(Task item): Reproduce the line that holds "Task: Expand Vehiculos" together with all the lines after it up to the end of the entries.

(Collection entries)
☆ ☆ ☆ ☆

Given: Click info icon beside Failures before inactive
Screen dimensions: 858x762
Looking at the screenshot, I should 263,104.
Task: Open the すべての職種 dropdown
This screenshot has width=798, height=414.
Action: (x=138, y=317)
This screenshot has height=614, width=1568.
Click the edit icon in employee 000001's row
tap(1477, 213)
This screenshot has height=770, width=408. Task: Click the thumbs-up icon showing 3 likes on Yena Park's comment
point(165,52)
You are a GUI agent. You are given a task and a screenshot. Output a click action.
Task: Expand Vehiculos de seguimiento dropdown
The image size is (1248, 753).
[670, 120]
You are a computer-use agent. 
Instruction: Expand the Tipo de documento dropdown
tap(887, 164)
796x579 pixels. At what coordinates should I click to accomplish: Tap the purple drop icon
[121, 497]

☆ ☆ ☆ ☆

(Answer section):
Task: Expand Vehiculos de seguimiento dropdown
The image size is (1248, 753).
[670, 120]
You are a computer-use agent. 
Instruction: Expand the Tipo de documento dropdown
tap(887, 164)
796x579 pixels. At what coordinates should I click to accomplish: Tap the purple drop icon
[121, 497]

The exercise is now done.